Is it even possible to talk about people who are male any more without saying "people who are male?" I'm told from so many people who don't want to take any kind of care in their communications that every male term ("guy," "man," "dude," "bro," etc. and their plurals) is not associated with the male gender at all and I'm just being whiny. Maybe it's time some people who are male get a bit whiny and take back their words so I don't have to live with them any longer.
Said people opposing decent language, whether or not it's just a guise to cover up intent to continue raising the male gender to the top (no, I don't buy this "all male terms are for everybody" nonsense, in case that wasn't clear), might consider for the sake of their arguments firstly that their chosen term is, because of them doing this, ambiguous, and secondly that languages can and do change. "They" being "improper" is a choice that people are making, not some set in stone law of the universe. Even the page you linked points out that ' the use of masculine pronouns in a generic sense creates "male bias"' so I'd also like to ask for consideration of another point: is it more important to hold to a language standard (more of a commonly used construct, really.
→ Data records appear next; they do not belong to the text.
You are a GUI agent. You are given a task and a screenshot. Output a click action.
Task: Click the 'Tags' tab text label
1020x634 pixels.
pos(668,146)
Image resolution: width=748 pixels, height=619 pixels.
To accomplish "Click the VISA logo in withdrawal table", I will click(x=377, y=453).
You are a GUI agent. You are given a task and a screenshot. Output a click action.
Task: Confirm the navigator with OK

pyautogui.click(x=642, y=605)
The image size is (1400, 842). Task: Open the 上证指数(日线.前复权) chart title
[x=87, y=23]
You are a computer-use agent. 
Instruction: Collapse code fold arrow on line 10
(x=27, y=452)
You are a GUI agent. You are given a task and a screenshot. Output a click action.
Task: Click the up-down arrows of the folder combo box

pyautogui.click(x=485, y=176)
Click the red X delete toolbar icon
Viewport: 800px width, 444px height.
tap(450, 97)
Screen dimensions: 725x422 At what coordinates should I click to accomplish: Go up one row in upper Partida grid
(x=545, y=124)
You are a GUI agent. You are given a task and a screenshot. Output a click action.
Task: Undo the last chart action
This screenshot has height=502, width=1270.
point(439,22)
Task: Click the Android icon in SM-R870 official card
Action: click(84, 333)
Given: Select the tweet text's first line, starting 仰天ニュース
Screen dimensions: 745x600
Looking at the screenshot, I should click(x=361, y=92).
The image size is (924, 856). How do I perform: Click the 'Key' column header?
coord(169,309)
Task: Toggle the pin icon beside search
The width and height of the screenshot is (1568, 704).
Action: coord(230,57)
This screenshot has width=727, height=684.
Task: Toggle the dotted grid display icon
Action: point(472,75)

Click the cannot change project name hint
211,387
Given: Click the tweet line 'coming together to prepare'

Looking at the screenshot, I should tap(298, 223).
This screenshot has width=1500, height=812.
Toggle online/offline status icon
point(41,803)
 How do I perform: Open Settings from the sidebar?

Who made 'he' a requirement?) invented by people who may well have intended the very issue that brought on my first post here, or to bend one little rule to avoid excluding or at the least othering people?
Lastly, there are alternatives involving neither 'they' nor 'he.' It seems plausible that one could avoid ever having to use either by constructing sentences for the purpose. Alternatively, one could choose or invent a gender neutral term that doesn't upset any of the suggested 'many academics' by making use of an existing word that's been used for the purpose for centuries. Singular "they" is commonly accepted usage.
Bonus: Not everyone is male xor female.
If you were you probably wouldn't think that's funny.